Exercise details:
Only lines holding the word "computer" are needed; copy each of them from the material.

+++ Records for this task

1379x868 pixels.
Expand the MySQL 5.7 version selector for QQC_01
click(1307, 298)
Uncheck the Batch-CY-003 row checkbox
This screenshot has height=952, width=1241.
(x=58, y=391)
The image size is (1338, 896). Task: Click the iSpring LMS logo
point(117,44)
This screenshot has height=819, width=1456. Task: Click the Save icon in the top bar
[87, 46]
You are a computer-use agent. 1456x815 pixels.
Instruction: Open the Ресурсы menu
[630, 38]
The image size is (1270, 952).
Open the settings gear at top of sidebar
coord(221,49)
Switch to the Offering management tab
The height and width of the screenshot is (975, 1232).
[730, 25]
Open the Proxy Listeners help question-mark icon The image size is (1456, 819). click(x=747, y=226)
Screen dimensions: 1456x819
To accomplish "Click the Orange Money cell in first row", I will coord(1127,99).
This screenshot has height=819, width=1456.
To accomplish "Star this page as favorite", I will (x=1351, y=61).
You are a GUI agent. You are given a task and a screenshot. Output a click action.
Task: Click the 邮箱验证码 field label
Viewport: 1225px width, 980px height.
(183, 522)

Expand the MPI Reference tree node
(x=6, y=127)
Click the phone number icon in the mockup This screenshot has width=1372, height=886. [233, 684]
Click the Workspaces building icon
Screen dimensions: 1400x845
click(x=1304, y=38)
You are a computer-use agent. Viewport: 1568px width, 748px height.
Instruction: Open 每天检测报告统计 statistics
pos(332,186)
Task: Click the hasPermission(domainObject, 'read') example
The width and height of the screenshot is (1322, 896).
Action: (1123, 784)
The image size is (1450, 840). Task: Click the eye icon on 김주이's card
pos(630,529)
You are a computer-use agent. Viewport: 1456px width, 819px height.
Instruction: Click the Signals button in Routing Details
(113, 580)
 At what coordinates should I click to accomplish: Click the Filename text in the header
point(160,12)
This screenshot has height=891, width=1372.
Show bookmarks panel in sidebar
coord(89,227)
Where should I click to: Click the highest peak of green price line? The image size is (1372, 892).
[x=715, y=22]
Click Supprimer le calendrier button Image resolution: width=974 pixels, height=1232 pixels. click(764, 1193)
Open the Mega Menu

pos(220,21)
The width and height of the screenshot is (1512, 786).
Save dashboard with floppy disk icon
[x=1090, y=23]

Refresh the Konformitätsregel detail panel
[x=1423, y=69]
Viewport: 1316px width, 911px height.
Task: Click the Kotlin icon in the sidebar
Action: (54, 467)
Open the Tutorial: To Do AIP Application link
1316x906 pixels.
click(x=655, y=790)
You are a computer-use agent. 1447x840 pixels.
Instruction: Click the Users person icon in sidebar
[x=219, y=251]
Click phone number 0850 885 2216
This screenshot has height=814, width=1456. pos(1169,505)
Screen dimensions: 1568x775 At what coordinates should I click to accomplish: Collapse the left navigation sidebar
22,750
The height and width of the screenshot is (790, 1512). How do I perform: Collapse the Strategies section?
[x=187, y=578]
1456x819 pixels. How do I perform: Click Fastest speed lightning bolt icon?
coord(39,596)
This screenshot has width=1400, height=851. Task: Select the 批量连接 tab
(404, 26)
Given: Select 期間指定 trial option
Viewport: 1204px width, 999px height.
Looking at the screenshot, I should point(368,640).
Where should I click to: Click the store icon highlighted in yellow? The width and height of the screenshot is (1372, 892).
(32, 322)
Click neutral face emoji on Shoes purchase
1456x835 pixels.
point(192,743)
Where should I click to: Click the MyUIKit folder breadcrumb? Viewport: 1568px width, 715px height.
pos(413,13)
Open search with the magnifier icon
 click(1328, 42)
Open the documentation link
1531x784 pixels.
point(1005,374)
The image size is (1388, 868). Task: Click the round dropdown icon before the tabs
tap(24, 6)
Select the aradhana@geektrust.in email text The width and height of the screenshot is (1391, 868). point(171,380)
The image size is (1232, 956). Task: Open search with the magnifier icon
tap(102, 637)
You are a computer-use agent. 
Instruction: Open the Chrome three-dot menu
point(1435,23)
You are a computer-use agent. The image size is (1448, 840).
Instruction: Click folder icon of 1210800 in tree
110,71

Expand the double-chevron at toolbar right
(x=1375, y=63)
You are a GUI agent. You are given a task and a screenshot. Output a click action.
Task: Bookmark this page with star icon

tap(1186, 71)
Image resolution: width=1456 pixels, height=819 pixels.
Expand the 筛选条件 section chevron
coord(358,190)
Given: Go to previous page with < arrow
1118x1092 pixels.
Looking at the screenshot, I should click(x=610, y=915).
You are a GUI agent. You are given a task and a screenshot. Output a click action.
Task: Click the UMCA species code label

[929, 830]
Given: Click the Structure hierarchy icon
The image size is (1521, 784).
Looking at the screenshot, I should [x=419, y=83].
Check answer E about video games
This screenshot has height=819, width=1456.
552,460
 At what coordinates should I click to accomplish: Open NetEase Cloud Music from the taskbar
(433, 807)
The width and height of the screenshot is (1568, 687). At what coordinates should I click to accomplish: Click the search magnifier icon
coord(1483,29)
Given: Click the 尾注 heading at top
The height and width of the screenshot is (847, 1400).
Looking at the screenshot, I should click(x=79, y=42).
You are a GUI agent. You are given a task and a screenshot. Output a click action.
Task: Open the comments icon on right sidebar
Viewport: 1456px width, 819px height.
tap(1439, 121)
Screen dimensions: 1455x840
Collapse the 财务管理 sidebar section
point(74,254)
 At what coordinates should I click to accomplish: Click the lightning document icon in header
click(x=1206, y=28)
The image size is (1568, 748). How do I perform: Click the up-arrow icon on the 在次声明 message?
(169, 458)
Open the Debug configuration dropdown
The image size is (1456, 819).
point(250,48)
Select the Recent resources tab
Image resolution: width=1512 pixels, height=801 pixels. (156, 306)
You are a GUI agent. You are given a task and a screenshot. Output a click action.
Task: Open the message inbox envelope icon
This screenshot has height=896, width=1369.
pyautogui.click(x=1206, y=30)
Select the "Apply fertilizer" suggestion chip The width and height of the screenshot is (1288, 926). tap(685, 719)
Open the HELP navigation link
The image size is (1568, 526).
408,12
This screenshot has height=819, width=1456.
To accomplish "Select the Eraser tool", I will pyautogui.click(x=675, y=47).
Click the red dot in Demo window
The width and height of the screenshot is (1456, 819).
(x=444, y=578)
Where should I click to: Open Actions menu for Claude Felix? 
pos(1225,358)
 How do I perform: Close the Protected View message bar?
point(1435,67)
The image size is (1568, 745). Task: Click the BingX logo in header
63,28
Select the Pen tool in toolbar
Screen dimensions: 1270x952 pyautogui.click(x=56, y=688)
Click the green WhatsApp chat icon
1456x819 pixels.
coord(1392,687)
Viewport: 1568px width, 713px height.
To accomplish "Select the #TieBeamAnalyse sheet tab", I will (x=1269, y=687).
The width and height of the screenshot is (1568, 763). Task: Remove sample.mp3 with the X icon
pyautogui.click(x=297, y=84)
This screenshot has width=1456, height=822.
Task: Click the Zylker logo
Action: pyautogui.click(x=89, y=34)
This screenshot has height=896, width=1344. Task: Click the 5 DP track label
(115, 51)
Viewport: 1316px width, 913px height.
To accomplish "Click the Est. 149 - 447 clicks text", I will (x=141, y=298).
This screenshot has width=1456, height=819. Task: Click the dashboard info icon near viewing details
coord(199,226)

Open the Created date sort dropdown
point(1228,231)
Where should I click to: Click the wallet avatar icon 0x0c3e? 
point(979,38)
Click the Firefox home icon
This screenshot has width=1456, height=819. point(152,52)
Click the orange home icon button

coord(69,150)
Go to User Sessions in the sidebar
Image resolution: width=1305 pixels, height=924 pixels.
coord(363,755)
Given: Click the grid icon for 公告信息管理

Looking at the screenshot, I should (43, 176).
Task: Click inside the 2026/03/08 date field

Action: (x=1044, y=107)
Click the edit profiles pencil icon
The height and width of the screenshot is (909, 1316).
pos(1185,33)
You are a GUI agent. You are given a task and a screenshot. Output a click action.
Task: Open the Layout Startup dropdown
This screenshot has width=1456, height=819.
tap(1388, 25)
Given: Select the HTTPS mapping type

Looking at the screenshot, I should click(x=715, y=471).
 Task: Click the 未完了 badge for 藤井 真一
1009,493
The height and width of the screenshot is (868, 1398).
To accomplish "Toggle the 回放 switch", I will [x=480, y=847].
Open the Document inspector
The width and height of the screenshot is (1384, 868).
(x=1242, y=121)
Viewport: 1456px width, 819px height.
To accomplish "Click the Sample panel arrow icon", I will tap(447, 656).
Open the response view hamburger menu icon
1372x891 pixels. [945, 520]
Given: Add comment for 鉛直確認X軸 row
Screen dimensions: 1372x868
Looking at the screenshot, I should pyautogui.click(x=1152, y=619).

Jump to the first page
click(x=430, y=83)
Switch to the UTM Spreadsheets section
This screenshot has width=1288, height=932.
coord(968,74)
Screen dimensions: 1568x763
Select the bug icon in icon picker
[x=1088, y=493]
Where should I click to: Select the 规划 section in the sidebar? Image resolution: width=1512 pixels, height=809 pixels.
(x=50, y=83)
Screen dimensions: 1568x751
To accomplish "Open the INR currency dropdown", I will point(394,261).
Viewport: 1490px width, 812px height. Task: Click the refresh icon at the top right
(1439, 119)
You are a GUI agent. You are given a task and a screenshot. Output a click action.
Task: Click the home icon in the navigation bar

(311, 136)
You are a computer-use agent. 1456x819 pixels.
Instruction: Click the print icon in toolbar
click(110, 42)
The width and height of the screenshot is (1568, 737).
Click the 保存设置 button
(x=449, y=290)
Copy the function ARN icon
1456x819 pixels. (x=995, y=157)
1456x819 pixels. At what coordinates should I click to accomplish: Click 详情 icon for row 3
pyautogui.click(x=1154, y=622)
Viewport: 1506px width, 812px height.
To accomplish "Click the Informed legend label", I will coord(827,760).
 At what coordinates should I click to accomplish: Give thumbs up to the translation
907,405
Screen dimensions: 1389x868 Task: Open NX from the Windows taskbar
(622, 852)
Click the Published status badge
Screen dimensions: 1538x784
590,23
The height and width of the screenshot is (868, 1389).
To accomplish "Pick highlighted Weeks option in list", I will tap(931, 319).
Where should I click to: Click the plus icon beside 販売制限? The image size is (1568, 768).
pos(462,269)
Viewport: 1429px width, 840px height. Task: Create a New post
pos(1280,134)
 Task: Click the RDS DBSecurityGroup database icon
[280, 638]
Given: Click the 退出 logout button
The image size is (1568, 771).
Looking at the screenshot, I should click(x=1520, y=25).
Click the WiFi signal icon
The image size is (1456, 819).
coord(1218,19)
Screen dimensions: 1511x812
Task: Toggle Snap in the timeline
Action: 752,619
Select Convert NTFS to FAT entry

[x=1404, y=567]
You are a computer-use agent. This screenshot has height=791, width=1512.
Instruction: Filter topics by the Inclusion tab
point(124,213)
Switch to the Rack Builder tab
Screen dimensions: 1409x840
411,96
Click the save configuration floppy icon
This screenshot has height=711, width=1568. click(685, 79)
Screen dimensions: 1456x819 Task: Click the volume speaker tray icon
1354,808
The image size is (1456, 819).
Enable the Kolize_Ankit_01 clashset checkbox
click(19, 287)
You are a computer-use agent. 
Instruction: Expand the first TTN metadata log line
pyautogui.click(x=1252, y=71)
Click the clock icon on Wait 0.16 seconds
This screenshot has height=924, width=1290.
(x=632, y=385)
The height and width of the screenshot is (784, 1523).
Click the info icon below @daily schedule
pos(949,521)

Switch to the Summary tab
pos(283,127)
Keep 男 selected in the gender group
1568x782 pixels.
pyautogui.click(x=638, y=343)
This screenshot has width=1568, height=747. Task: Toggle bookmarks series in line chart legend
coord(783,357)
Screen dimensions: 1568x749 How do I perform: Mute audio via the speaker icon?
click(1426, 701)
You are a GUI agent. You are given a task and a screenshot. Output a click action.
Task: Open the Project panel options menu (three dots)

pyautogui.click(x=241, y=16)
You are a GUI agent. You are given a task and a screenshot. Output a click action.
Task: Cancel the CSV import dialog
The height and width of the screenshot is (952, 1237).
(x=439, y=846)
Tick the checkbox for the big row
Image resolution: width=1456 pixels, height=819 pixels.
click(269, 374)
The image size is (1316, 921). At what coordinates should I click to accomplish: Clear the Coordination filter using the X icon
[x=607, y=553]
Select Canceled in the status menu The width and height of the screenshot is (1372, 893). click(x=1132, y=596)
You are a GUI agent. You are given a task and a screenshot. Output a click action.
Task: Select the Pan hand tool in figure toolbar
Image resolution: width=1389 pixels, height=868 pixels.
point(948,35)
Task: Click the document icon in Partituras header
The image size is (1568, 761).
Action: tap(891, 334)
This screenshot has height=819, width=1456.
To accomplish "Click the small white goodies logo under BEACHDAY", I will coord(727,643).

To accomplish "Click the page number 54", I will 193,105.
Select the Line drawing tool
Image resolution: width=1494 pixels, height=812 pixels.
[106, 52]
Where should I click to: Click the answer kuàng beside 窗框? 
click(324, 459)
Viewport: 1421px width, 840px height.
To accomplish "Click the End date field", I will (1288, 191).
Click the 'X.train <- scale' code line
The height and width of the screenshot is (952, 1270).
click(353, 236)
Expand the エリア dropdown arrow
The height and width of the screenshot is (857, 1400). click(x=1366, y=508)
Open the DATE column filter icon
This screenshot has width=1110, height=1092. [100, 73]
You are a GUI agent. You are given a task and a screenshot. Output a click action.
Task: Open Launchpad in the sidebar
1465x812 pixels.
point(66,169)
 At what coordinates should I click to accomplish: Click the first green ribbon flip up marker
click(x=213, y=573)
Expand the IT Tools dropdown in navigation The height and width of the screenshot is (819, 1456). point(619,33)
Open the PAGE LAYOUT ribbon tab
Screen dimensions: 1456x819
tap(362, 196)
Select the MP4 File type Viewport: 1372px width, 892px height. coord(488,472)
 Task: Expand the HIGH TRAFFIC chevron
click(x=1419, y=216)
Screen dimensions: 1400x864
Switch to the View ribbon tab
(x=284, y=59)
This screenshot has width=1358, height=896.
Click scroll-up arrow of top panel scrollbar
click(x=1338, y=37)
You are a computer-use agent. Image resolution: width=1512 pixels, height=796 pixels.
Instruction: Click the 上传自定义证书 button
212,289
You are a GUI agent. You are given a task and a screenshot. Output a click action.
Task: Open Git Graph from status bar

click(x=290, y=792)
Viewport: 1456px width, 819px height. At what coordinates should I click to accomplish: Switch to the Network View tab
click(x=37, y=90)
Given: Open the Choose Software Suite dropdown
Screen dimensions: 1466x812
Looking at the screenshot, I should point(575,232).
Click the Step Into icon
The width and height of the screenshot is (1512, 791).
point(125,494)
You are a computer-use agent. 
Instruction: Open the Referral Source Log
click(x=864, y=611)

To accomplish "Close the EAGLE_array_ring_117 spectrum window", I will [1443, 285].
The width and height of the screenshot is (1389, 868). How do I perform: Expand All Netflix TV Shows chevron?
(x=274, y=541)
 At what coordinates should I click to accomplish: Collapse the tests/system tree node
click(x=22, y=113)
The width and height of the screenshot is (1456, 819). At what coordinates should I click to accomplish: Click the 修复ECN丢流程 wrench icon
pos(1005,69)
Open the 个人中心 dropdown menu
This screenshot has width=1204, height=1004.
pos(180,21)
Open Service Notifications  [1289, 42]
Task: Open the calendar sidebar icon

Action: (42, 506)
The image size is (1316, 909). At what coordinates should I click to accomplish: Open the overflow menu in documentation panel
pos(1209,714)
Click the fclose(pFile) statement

++++++

Solution to the problem:
You are a computer-use agent. 1456x815 pixels.
You are a computer-use agent. Viewport: 1568px width, 748px height.
You are a computer-use agent. Viewport: 1456px width, 819px height.
You are a computer-use agent. 1447x840 pixels.
You are a computer-use agent. 
You are a computer-use agent. The image size is (1448, 840).
You are a computer-use agent. 1456x819 pixels.
You are a computer-use agent. This screenshot has height=791, width=1512.
You are a computer-use agent. 
You are a computer-use agent. Image resolution: width=1512 pixels, height=796 pixels.
You are a computer-use agent. 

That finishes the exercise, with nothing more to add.